● WORK TO COMPLETE
Every line of the data is to be transcribed without error.

● SOURCE RECORDS
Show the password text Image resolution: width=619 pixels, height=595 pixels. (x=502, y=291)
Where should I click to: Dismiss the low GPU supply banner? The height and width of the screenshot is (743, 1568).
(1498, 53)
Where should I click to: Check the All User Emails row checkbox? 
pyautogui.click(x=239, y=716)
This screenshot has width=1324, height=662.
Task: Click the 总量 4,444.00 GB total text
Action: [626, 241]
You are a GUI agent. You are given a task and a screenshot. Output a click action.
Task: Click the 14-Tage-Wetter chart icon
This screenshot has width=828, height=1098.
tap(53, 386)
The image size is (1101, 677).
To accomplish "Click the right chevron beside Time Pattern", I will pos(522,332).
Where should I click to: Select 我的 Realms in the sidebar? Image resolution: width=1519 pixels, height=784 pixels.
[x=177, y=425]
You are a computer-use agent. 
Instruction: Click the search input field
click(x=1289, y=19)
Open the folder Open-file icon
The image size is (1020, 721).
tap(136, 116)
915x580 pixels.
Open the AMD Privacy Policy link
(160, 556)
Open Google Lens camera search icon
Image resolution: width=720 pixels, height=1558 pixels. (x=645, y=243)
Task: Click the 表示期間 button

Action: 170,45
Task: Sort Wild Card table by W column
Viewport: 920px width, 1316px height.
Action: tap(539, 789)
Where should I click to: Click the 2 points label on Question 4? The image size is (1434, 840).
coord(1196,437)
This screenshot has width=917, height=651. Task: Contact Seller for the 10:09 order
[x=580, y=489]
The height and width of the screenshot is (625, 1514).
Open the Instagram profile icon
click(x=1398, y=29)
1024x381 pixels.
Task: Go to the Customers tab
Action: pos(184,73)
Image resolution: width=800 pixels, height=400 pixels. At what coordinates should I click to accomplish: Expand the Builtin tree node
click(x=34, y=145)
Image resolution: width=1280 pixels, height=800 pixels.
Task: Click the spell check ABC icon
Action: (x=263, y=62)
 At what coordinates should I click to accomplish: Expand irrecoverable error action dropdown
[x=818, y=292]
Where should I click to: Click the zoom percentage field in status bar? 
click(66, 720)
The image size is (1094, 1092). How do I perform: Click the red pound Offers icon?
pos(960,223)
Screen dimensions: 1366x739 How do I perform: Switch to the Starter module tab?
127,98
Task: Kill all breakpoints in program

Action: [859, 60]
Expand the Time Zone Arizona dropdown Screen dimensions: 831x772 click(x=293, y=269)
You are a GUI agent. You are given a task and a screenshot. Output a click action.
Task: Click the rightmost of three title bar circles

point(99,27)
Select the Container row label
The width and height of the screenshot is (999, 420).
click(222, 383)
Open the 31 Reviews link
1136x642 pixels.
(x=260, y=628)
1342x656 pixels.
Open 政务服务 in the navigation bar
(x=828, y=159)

● SOLUTION FOR THIS EXERCISE
Show the password text Image resolution: width=619 pixels, height=595 pixels. (x=502, y=291)
Where should I click to: Dismiss the low GPU supply banner? The height and width of the screenshot is (743, 1568).
(1498, 53)
Where should I click to: Check the All User Emails row checkbox? 
pyautogui.click(x=239, y=716)
This screenshot has width=1324, height=662.
Task: Click the 总量 4,444.00 GB total text
Action: [626, 241]
You are a GUI agent. You are given a task and a screenshot. Output a click action.
Task: Click the 14-Tage-Wetter chart icon
This screenshot has width=828, height=1098.
tap(53, 386)
The image size is (1101, 677).
To accomplish "Click the right chevron beside Time Pattern", I will pos(522,332).
Where should I click to: Select 我的 Realms in the sidebar? Image resolution: width=1519 pixels, height=784 pixels.
[x=177, y=425]
You are a computer-use agent. 
Instruction: Click the search input field
click(x=1289, y=19)
Open the folder Open-file icon
The image size is (1020, 721).
tap(136, 116)
915x580 pixels.
Open the AMD Privacy Policy link
(160, 556)
Open Google Lens camera search icon
Image resolution: width=720 pixels, height=1558 pixels. (x=645, y=243)
Task: Click the 表示期間 button

Action: 170,45
Task: Sort Wild Card table by W column
Viewport: 920px width, 1316px height.
Action: tap(539, 789)
Where should I click to: Click the 2 points label on Question 4? The image size is (1434, 840).
coord(1196,437)
This screenshot has width=917, height=651. Task: Contact Seller for the 10:09 order
[x=580, y=489]
The height and width of the screenshot is (625, 1514).
Open the Instagram profile icon
click(x=1398, y=29)
1024x381 pixels.
Task: Go to the Customers tab
Action: pos(184,73)
Image resolution: width=800 pixels, height=400 pixels. At what coordinates should I click to accomplish: Expand the Builtin tree node
click(x=34, y=145)
Image resolution: width=1280 pixels, height=800 pixels.
Task: Click the spell check ABC icon
Action: (x=263, y=62)
 At what coordinates should I click to accomplish: Expand irrecoverable error action dropdown
[x=818, y=292]
Where should I click to: Click the zoom percentage field in status bar? 
click(66, 720)
The image size is (1094, 1092). How do I perform: Click the red pound Offers icon?
pos(960,223)
Screen dimensions: 1366x739 How do I perform: Switch to the Starter module tab?
127,98
Task: Kill all breakpoints in program

Action: [859, 60]
Expand the Time Zone Arizona dropdown Screen dimensions: 831x772 click(x=293, y=269)
You are a GUI agent. You are given a task and a screenshot. Output a click action.
Task: Click the rightmost of three title bar circles

point(99,27)
Select the Container row label
The width and height of the screenshot is (999, 420).
click(222, 383)
Open the 31 Reviews link
1136x642 pixels.
(x=260, y=628)
1342x656 pixels.
Open 政务服务 in the navigation bar
(x=828, y=159)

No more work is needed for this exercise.